_TRY IT_:
Pictures are to be left out; otherwise, copy exactly the lines from the line containing "You are a GUI" through the end of the data.

_AVAILABLE RECORDS_:
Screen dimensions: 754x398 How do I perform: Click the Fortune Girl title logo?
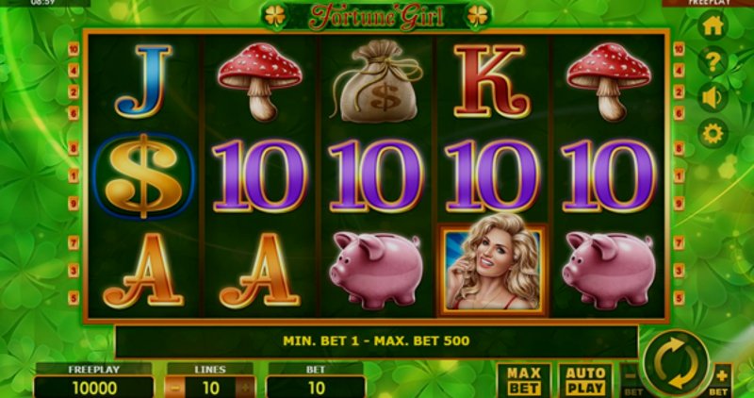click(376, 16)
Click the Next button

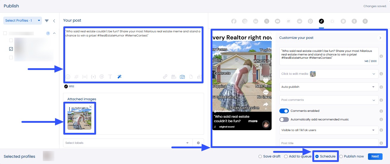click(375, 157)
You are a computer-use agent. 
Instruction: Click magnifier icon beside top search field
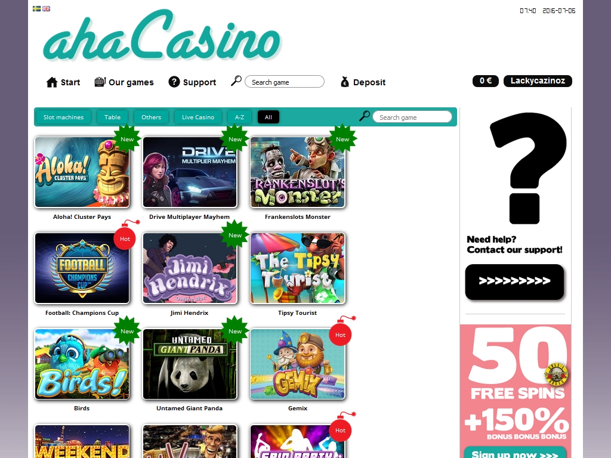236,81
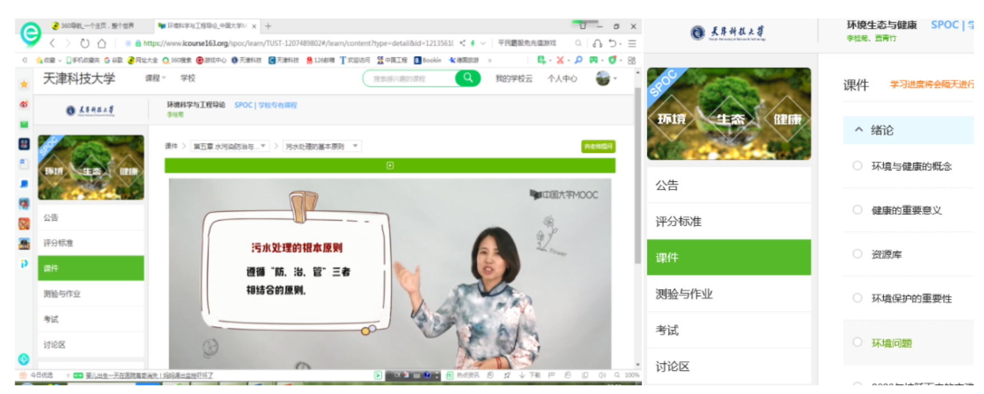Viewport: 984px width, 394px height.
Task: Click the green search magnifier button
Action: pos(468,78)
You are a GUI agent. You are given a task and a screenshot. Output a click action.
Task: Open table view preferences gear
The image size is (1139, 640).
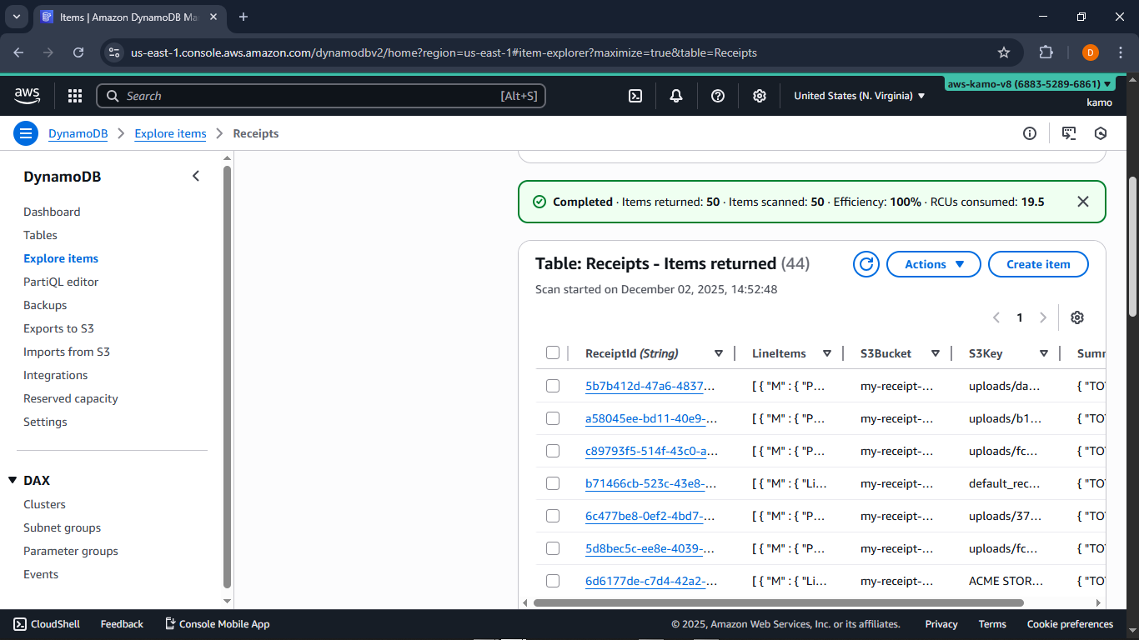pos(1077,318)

_SOLVED PROBLEM_:
You are a GUI agent. You are given a task and a screenshot. Output a click action.
Task: Open table view preferences gear
The image size is (1139, 640).
pos(1077,318)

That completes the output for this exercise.